Although statins are indicated as first-line therapy for patients with mixed hyperlipidemia, statin treatment may be limited by intolerance or poor-response in monotherapy with a failure to reach LDL-C and non-HDL-C goals. Fenofibrate is a second choice treatment for patients with mixed hyperlipidemia, but the benefit of fenofibrate monotherapy on macrovascular events in the global population of FIELD study is smaller that the cardiovascular benefit observed during statin treatment. This result can be explain by the small effect of fenofibrate monotherapy on LDL-C and/or non-HDL-C parameters. The combination of ezetimibe with fenofibrate offers an alternative strategy for patients with atherogenic mixed hyperlipidemia. The complementary efficacy of ezetimibe and fenofibrate affect all components of atherogenic dyslipidemia observed for these patients with significant decreases of LDL-C, non-HDL-C, ApoB and TG and increase of HDL-C. Moreover, a large proportion of patients with mixed hyperlipidemia can simultaneously reach LDL-C and non-HDL-C goals with this combination therapy. Even if no direct comparative data with statin monotherapy are available, the global improvement of lipid profile suggests that the combination of ezetimibe and fenofibrate could be an alternative of statin monotherapy.

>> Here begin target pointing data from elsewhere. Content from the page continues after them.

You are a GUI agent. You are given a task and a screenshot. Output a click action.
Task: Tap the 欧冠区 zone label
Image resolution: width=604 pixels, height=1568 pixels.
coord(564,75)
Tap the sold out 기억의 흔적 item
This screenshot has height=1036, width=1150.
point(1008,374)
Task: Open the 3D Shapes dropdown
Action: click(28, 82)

The limitation of the use of this combination of ezetimibe plus fenofibrate is mainly due to the absence of data regarding the long term clinical benefit and safety profile. Until then this combination should be considered as a second-line therapy.
Nevertheless, the ezetimibe plus fenofibrate combination therapy offers an important treatment alternative to patients with mixed hyperlipidemia who respond inadequately or are intolerant to statin therapy.
Conclusion
Mixed hyperlipidemia is an important risk factor for the development of cardiovascular disease. In clinical practice, the management of patients with mixed hyperlipidemia is often more difficult than the treatment of patients with pure hypercholesterolemia, due to the necessity to normalize all the components of atherogenic dyslipidemia.
The combination of ezetimibe and fenofibrate is an additional alternative approach to improve the overall atherogenic lipid profile of patients with mixed hyperlipidemia. This combination therapy can be proposed as a second-line therapy, and appears to be particularly useful for patients with a poor response or an intolerance to statin monotherapy.
Disclosures
The author reports having received grant/research support and/or honoraria from a consultant for Astra-Zeneca, Genzyme, Kowa, Merck & Co, Merck-Schering-Plough, Novartis, Pfizer, Sanofi-Aventis, SMB, Solvay and Takeda.